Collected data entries

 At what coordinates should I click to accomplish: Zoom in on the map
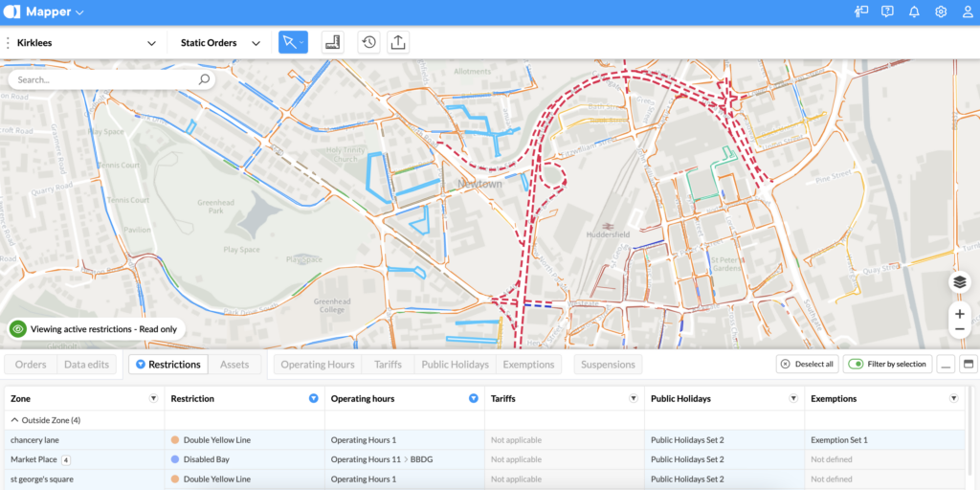959,313
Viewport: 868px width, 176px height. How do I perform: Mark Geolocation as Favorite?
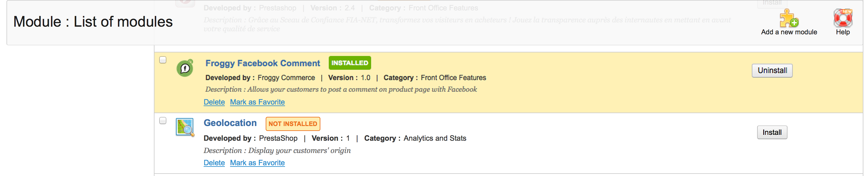tap(257, 163)
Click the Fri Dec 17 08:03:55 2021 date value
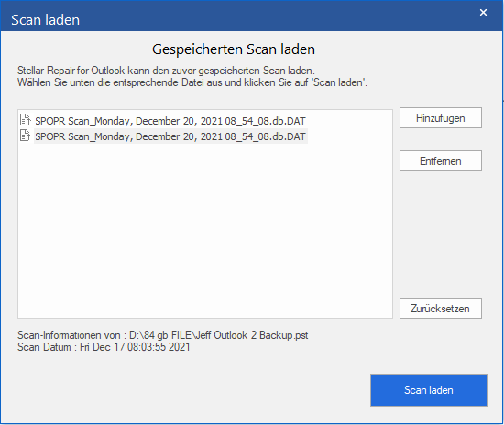This screenshot has height=425, width=504. pos(135,347)
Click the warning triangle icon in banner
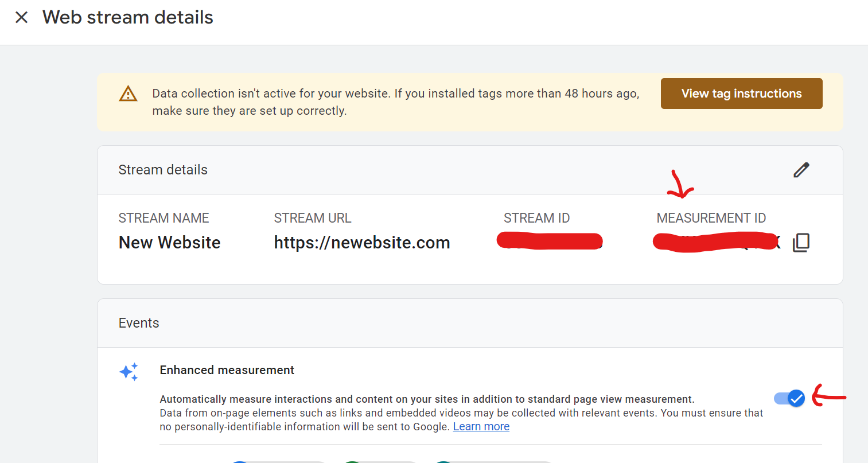The image size is (868, 463). [x=128, y=94]
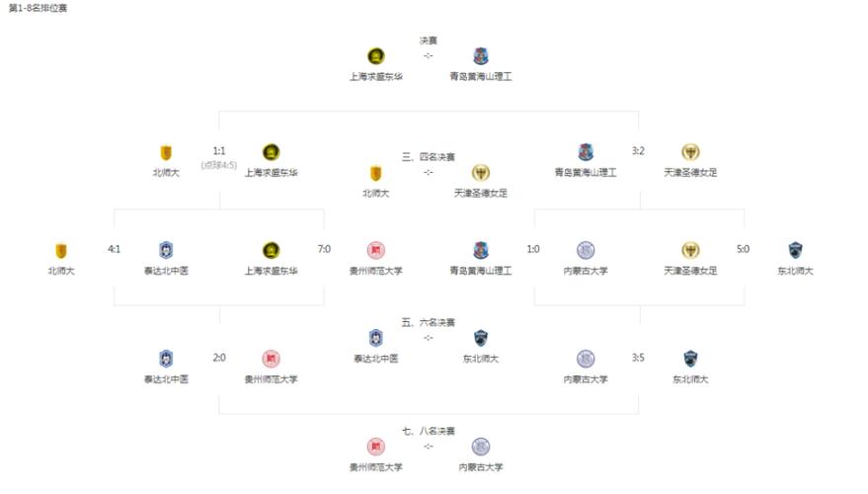Open 北师大 logo in 三、四名决赛
This screenshot has width=868, height=494.
click(376, 174)
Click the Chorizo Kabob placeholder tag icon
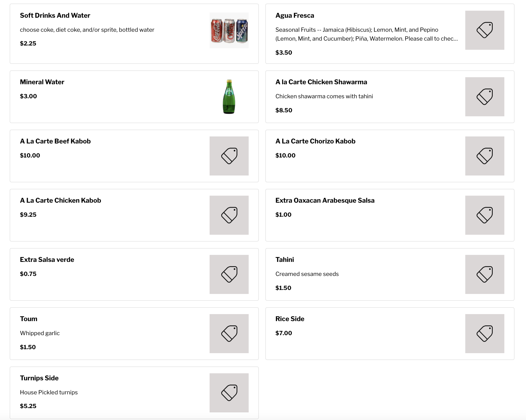The height and width of the screenshot is (420, 526). click(485, 156)
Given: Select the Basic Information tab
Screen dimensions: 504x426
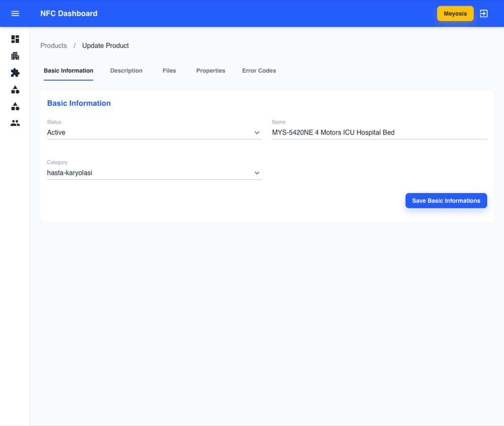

• **EXERCISE PROMPT**
Print, exactly and without pictures, the lines from the one holding "Click the warning triangle icon in banner" through the last line of the entries above, both included.

• **SOLUTION FOR THIS PROBLEM**
Click the warning triangle icon in banner
The image size is (868, 463). [x=128, y=94]
Open 北师大 logo in 三、四名决赛
This screenshot has width=868, height=494.
click(376, 174)
Click the Chorizo Kabob placeholder tag icon
The height and width of the screenshot is (420, 526). click(485, 156)
Given: Select the Basic Information tab
Screen dimensions: 504x426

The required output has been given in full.